I am broken in different places. But those places are all letting in light.
I have gone through the most difficult battle just to get justice. I can’t write about it because that’s the price I have to pay for my safety. Women have to live in fear even when they are right.
If someone with the resources I have had to struggle so much, my heart goes out to less-privileged women and men and everyone who would have to spend their lives silenced. Who have to deal with trauma without being able to afford a therapist. Who have to manage mental wellness without the beautiful, nourishing support network of amazing friends that I have. The sort of friends who have shown me they would do anything for me.
And my mind goes back to that intelligent young man I saw then. I wonder if he healed. I wonder if he got back to using his MBA at work.
I can only send him Metta, send him as much loving-kindness for him as I do for myself.
And I can only continue to work on compassionate wellness for myself.
As part of my work with LifeWordsmith, I will start India’s first mental health content platform to provide everyone easy access to credible, authentic information on mental wellness.

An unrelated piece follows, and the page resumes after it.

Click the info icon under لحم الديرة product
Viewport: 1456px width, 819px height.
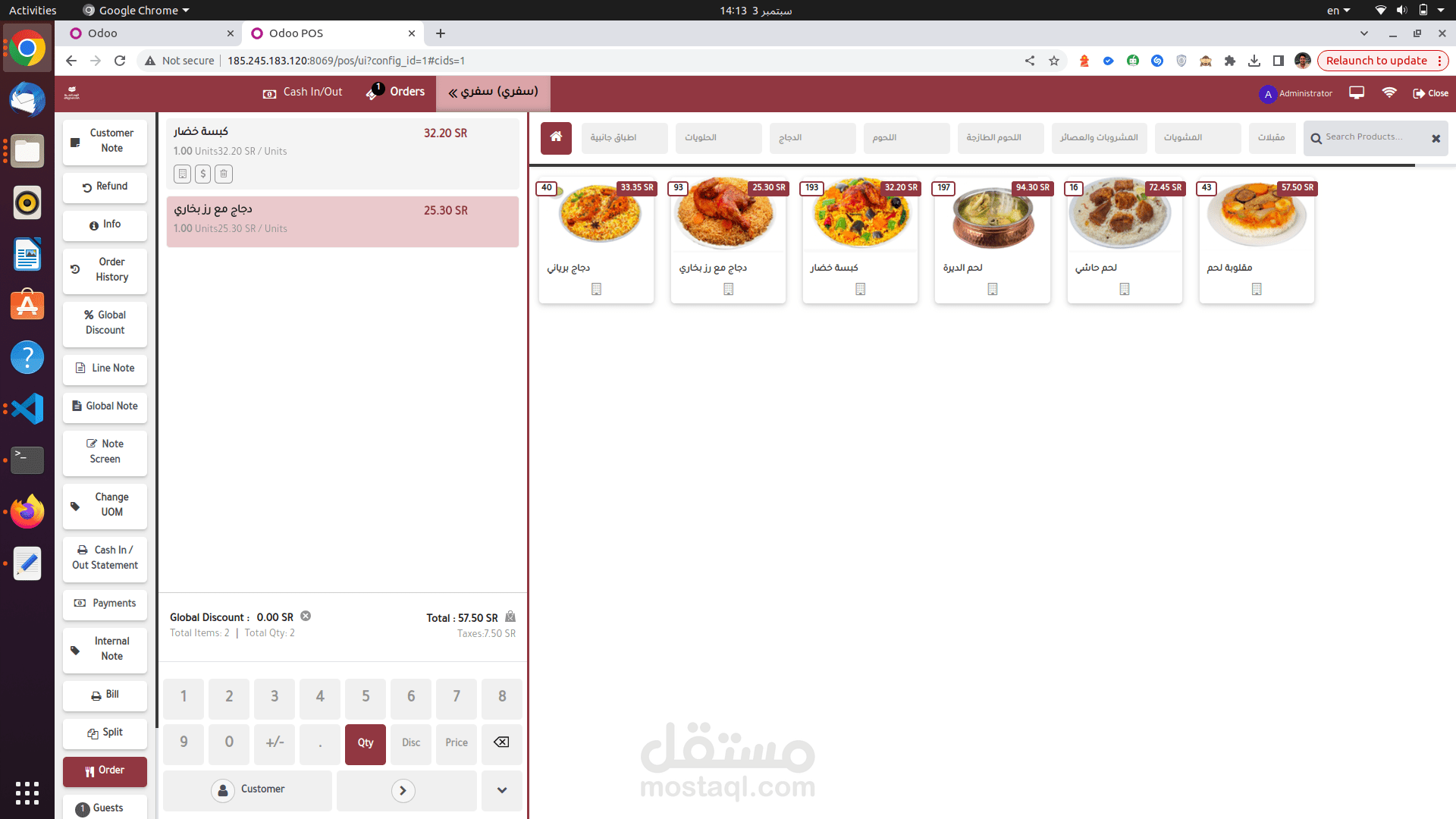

We intend to build free listening circles headed by mental health professionals so that everyone has a space to be heard. For that beautiful voice of pain to burst into song.
The process of standing up has left me drained.
But there’s beauty in my life: in the love I have, the support I have, the immense beauty of the vast sky that tells me that “it will all be ok.”
It is.
Ok.
I am healing, and I promise to leave your world a better place once I am done.
Smitha, this post is heart felt and wrenching. We never knew the trauma you were going through. But knowing you are doing something positive to help others is beyond words. Much love to you, our dear, brave friend.
And you too my dear, brave friend. How lucky I am to have you both in my life: beautiful people who I reach out to for a mental hug every now and then. I am sorry I have been AWOL for a while, but I promise that Smitha 2.0 is a better version now.
I can’t stop scrolling up to see that picture. The beautiful sunlight falling through the trees. The glimpses of hope and peace. For all of us.
Yes. We are all going to be ok.
Thank you for the hope which is felt so beautifully in this post.
You are my bastion of hope, Poodle. I couldn’t do without you.
You are brave. You are strong. And you’re being a light for others around you. Loved reading this post and esp the picture of light filtering through. That’s quite a vivid illustration of how you feel.
I absolutely wouldn’t have got through this without you all. I am so grateful. All of you are my light.